Cumhurbaşkanımız Recep Tayyip Erdoğan’ın ifadesiyle, “Yıldız Sarayı’nın canlandırılması, İstanbul’un tarihi, kültürel ve turistik çekiciliğini daha da artıracağını düşünüyorum,” şeklinde bir ifade kullandı. Beşiktaş’ta yer alan Yıldız Sarayı’nın açılış törenine katılan Erdoğan, toplantıya katılanlarla beraber olmanın kendisi için büyük bir onur olduğunu belirtti.
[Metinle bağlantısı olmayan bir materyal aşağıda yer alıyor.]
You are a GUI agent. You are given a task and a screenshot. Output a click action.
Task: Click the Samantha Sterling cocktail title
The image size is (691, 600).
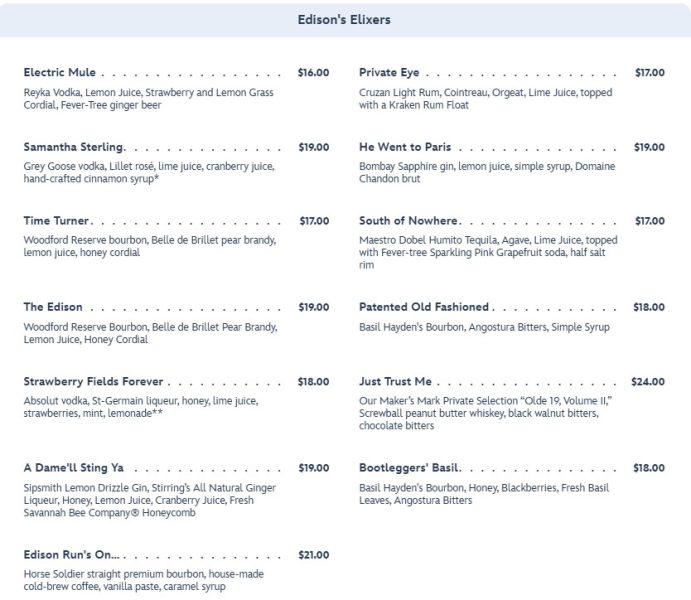pyautogui.click(x=73, y=147)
Milli Saraylar Başkanlığı’ın altı yıllık titiz bir restorasyon ve yenileme çalışmasının sonunda, atalarımızdan kalan Yıldız Sarayı’nın canlandırıldığını belirten Erdoğan, “Bu saray, bu şehrin sembollerinden biridir ve bugünden itibaren kapılarını halkımıza ve dünya çapında ziyaretçilere açıyor. Yıldız Sarayı’nın eski ihtişamına ve güzelliğine kavuşturularak halkımızın hizmetine sunulmasını canı gönülden kutluyorum,” dedi.
“Pek çok öğretmenin ve uzmanın emek ve çabalarıyla bu güzel eser, eski ihtişamına kavuşmuştur” diyen Erdoğan, şöyle devam etti: “Bu güzel eserin halkımıza yeniden kazandırılmasına vesile olan Milli Saraylar Başkanlığımıza, Başkan ve ekibine, Bakanımıza, proje üzerinde çalışan herkese teşekkürlerimi sunuyorum.”
Erdoğan, yaşanılan bu mutlu anın, değerli hocam Profesör Doktor Sadettin Ökten beyefendi ve Milli Saraylar Bilim Kurulu üyelerinin kıymetli çalışmaları sayesinde gerçekleştiğini vurguladı. Erdoğan, “Yıldız Sarayı’nın canlandırılmasıyla birlikte İstanbul’un tarihi, kültürel ve turistik imajının daha da gelişeceğine dair inancım tam,” dedi.
Devlet Büyüklerimizin Yıldız Sarayı’nın tarihsel geçmişi hakkında bilgi verdiklerini, sarayın hem mimari hem de sanatsal ve tarihsel açıdan oldukça kıymetli bir eser olduğunu belirten Erdoğan, “Bu birlikte toplanmamızın en önemli sebeplerinden biridir. Burası sıradan bir eser ya da basit bir bina değil; Yıldız Sarayı, 200 yıllık tarihiyle Osmanlı’nın en acı dolu yıllarına gözler önüne sermiştir,” dedi.
Erdoğan, Yıldız Sarayı’nın Sultan II. Abdülhamid ile adeta özdeş olduğunu belirtti. Ayrıca, “Saray geçmişi Sultan III. Selim’in 1805’te Mihrişah Valide Sultan için yaptırdığı kısmi yapıya dayanmaktadır. Bu yapıdan bugüne sadece iç bahçedeki çeşme kalmıştır. II. Mahmud da bu yeri yeni ordunun askerlerinin tatbikatlarını izlemek için kullanmıştır. Ancak Yıldız Sarayı’nın gerçek niteliğini veren II. Abdülhamid Han’dır. Kısa bir süre tahta çıktıktan sonra, Sultan Abdülhamit, personeli ve hürremi’nin Dolmabahçe Sarayı’ndan Yıldız’a taşınmasıyla birlikte, burası artık kasır olarak adlandırılmamış, Yıldız Sarayı adını almıştır. Necip Fazıl’ın 36 Türk hükümdarı arasında belki de en büyük olarak tanımladığı Sultan II. Abdülhamid, 33 yıl boyunca bu sarayda hüküm sürdü. Yıldız Sarayı, Osmanlı’nın en tehlikeli 33 yılına tanıklık etti ve Devlet-i Aliyye’ye yönelik yıkma girişimlerine karşı direnen bir sembol haline geldi,” dedi.